The county court judge instructed the jury to determine Walton’s guilt or innocence of the charges but did not charge it with deciding his sentence. The jury found Walton guilty of one of the charges but acquitted him of the other two. The magistrate assessed a fine of $100 and ordered Walton to be incarcerated until the fine and costs were paid in full.
Walton appealed to the Colorado Court of Appeals. He argued that in a de novo county court trial after an appeal from the magistrate court, it was the jury’s job to determine both guilt and innocence and the amount of the penalty. The court of appeals agreed and reversed the county court’s judgment.3
The 1900 Case
Less than a year later, Walton again found himself before the Colorado Court of Appeals after another conviction for violating Cañon City’s liquor ordinance.4 This conviction involved what would now be referred to as a “controlled buy.”
At Walton’s trial, Richard Knight testified that he had purchased a bottle of beer at Walton’s place of business. Louis Taylor, the city’s deputy marshal, testified that he had instructed Knight to buy the beer and had given him the money to purchase it. The court of appeals found it “entirely evident” that Taylor had “contrived a violation” of the city’s ordinance.5 It stated that “public policy will not permit a municipality to derive a profit from acts which are instigated by its officers.”6 It therefore reversed the judgment and remanded with instructions to dismiss the case.
The 1907 Case
In 1901 and 1905, Cañon City passed additional ordinances restricting alcohol sales within the city limits. The “dry” forces, represented by the Anti-Saloon League, gained increasing power in the city. Not only did the city prohibit alcohol sales; it even enacted provisions that strictly regulated the sale of nonalcoholic soft drinks.7
Walton and a partner, Jack Lloyd, developed a plan to circumvent Cañon City’s liquor ordinances. They incorporated a nonprofit, private club known as the “Cañon City Labor Club (CCLC).” Their plan was simple: CCLC owned a house where liquor was stored. The club made 300 keys to the house and sold them to its members for $1 apiece. Only those members with a key were allowed to enter the clubhouse and drink there.8
The anti-liquor forces were not fooled. They began agitating for the CCLC clubhouse to be shut down. Local churches turned up the pressure by circulating a petition addressed to Cañon City’s mayor calling on him to shutter CCLC. The petition referred to CCLC as “Joe Walton’s Whiskey Club joint.”9
By August 1906, Walton and his associates were complaining to Cañon City officials that the city was discriminating against CCLC by demanding that their club be closed while permitting the Elks Club to operate.10 A committee was appointed to study the matter. (As will be discussed, the Elks Club ultimately proved no more immune to Cañon City liquor laws than CCLC.)
Around this time, the city brought a case against Walton and Lloyd for violating its liquor ordinances in police magistrate court.11 Walton and Lloyd and two other confederates were convicted of liquor violations.
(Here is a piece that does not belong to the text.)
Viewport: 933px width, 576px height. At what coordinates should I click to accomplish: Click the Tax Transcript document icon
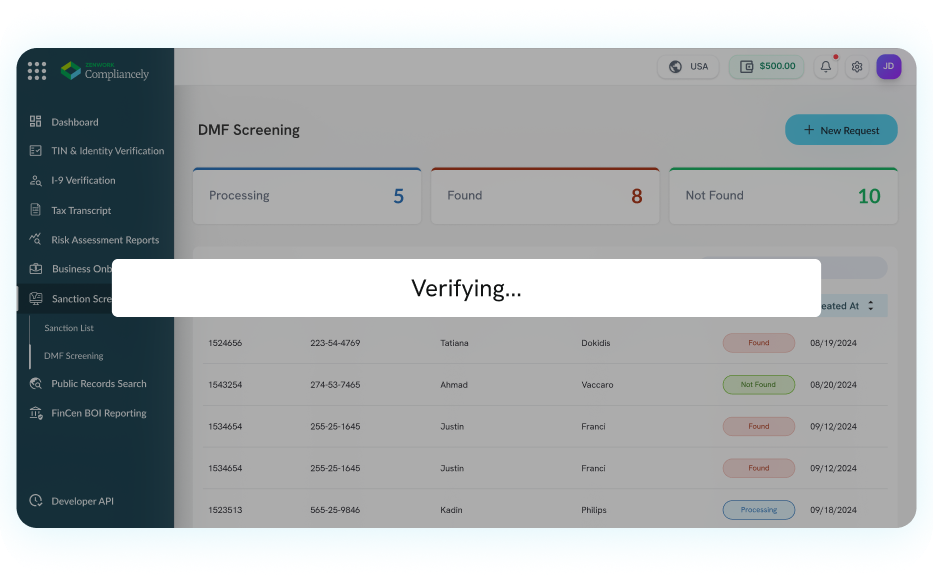pyautogui.click(x=36, y=211)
They obtained a trial de novo in county court. There, a jury also convicted them.
The county court sentenced them for the violations on March 27, 1906. They filed a motion for a new trial, which the county court denied on May 19, 1906. The defendants then appealed their convictions to the Colorado Supreme Court.
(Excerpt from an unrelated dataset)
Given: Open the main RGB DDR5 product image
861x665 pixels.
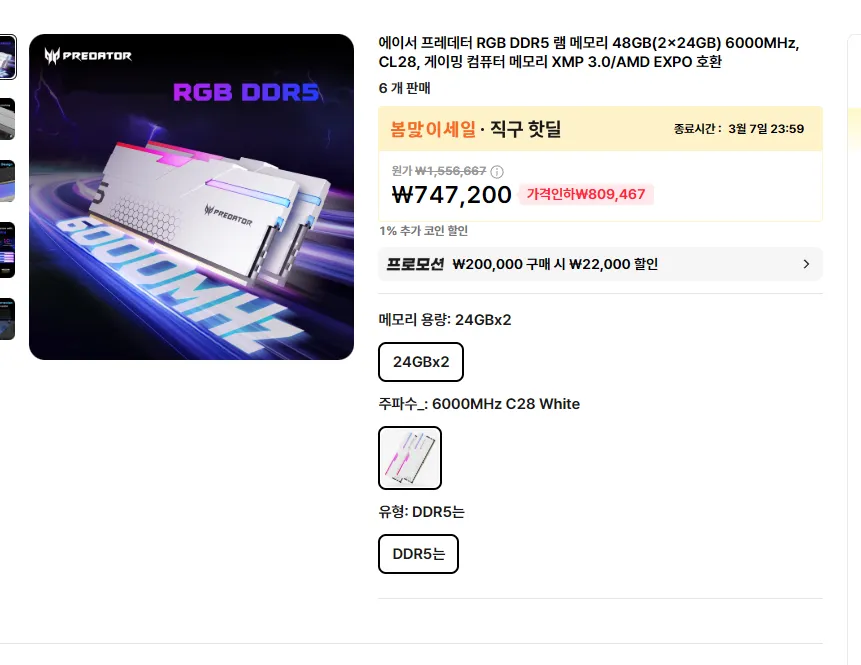Looking at the screenshot, I should [192, 198].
The supreme court held that defendants’ appeal was untimely because their notice of appeal had not been filed within five days of the March 27 judgment. Their motion for a new trial had not tolled the time for filing a notice of appeal. The county court had attempted to fix this problem by entering an order on June 22, 1906, that backdated their notice of appeal, nunc pro tunc, to March 27. But the supreme court would not allow this procedural work-around. It stated that the county court “has no right to change its record by a nunc pro tunc order because of the alleged oversight of one of the parties” in failing to perfect a timely appeal.12 In February 1907, the court dismissed their appeal.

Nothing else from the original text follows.